Required work:
Copy exactly the line that contains "The image size is (1390, 592)." plus all remaining lines of the data, and leave out every line before it.

•••

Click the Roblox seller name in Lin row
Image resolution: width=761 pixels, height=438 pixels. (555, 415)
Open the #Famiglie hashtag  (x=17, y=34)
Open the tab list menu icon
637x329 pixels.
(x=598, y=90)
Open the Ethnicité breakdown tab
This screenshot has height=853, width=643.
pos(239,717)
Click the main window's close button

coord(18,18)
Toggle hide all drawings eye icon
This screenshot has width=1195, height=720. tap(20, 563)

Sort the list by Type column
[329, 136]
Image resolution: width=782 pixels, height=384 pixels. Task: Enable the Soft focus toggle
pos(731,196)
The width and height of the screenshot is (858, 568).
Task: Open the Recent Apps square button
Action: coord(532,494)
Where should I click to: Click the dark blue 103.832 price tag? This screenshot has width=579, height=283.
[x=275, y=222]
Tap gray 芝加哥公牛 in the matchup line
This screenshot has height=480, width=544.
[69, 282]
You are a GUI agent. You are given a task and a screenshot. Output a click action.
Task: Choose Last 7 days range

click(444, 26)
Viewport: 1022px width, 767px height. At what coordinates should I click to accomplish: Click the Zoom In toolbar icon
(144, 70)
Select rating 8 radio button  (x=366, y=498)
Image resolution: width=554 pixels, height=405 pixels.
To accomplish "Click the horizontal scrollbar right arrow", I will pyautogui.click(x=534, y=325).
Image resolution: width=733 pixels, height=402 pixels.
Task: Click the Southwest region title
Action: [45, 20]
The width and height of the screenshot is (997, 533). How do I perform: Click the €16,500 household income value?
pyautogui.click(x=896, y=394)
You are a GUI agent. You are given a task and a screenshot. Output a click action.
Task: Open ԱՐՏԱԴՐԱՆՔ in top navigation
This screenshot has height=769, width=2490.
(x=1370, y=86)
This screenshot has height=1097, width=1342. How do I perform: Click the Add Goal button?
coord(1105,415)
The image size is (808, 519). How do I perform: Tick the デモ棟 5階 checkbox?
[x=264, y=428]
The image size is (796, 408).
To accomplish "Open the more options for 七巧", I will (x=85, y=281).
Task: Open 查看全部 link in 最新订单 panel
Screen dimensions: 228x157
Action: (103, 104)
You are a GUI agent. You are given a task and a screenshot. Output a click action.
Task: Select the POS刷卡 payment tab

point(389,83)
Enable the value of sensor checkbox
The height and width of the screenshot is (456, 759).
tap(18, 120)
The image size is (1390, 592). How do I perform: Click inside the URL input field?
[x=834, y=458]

•••

Answer space:
The image size is (1390, 592). How do I perform: Click inside the URL input field?
[x=834, y=458]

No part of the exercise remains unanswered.